_CONSIGNAS DE TRABAJO_
1: Responde estas preguntas sobre el texto acerca de matear:
(a) ¿Cuántos años tiene la mamá de la autora?
(b) ¿Desde qué día dejaron de matear juntas?
(c) ¿Con qué palabra se suma la autora al ciclo "#Signos2020"?
2: Reproduce sin cambios el fragmento del texto acerca de matear que comienza con "Desde el día" y sigue hasta "lo es tanto.".

María Cruz Ciarniello

María Cruz Ciarniello: “Una mateada, a veces, es lo único que se tiene a mano para saciar el hambre”

15 jul 20

María Cruz Ciarniello es periodista y licenciada en Comunicación Social (UNR). Trabaja como redactora y editora responsable del medio digital y autogestivo Boletín Enredando de la Asociación Civil Nodo Tau de Rosario. Además integra el Departamento de Prensa y Comunicación de la Asociación Médica de Rosario. Hoy se suma al ciclo: “#Signos2020: nuevos tiempos, ¿nuevas palabras?”, con la palabra “matear”.

 

Por María Cruz Ciarniello

  

―¿Y si tomamos unos matecitos?

 

La pregunta se reitera y la respuesta también:

 

―No ma, ya te dije que por ahora no podemos.

 

Desde el día 20 de marzo dejamos de matear con mi mamá. Tiene 74 años y múltiples enfermedades que la transforman automáticamente en una paciente de riesgo. Afuera de su casa, de la que casi no sale, hay un virus llamado COVID-19 que nos obliga, desde hace más de 100 días, a establecer una distancia de por lo menos un metro y medio, a usar tapabocas o barbijos, a lavarnos las manos con frecuencia y desinfectarnos con alcohol en gel, a registrar un posible síntoma, a generar permisos para circular, a sentir olores o sabores para intentar despejar la duda, a teletrabajar y, después de todo, a distinguir lo esencial de aquello que no lo es tanto.

_DATOS PROPORCIONADOS_

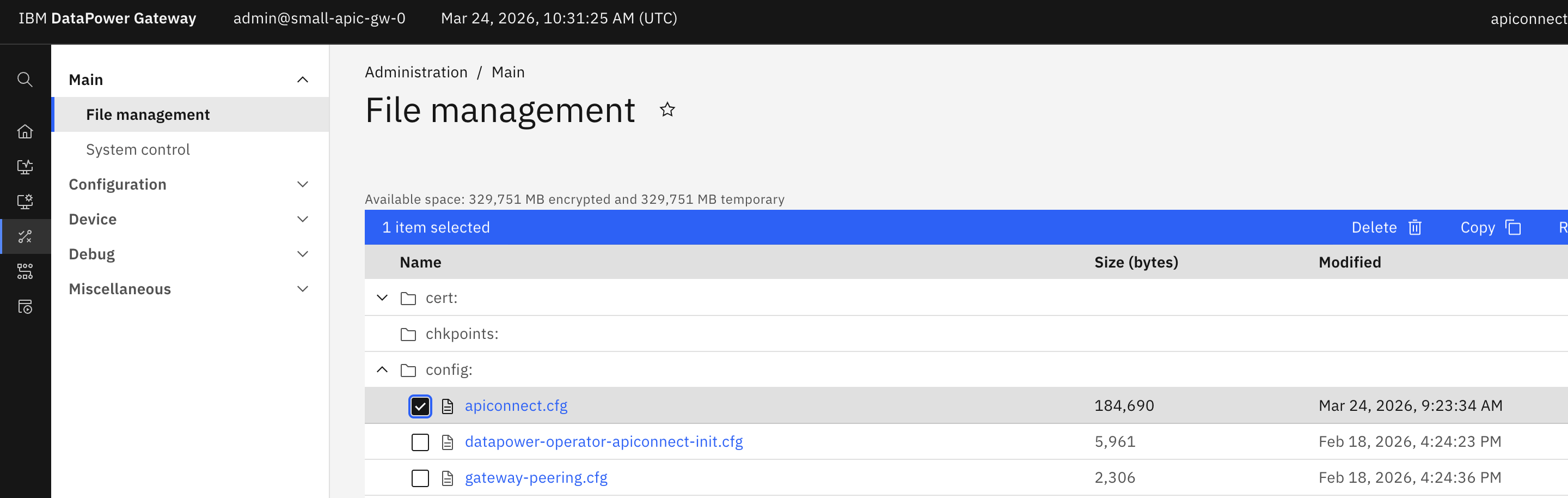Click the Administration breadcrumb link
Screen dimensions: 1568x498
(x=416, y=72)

---

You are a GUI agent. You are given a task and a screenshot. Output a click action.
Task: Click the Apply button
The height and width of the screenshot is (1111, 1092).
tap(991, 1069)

_RESPUESTAS_
1:
(a) 74 años.
(b) Desde el 20 de marzo.
(c) Con la palabra "matear".

2:
Desde el día 20 de marzo dejamos de matear con mi mamá. Tiene 74 años y múltiples enfermedades que la transforman automáticamente en una paciente de riesgo. Afuera de su casa, de la que casi no sale, hay un virus llamado COVID-19 que nos obliga, desde hace más de 100 días, a establecer una distancia de por lo menos un metro y medio, a usar tapabocas o barbijos, a lavarnos las manos con frecuencia y desinfectarnos con alcohol en gel, a registrar un posible síntoma, a generar permisos para circular, a sentir olores o sabores para intentar despejar la duda, a teletrabajar y, después de todo, a distinguir lo esencial de aquello que no lo es tanto.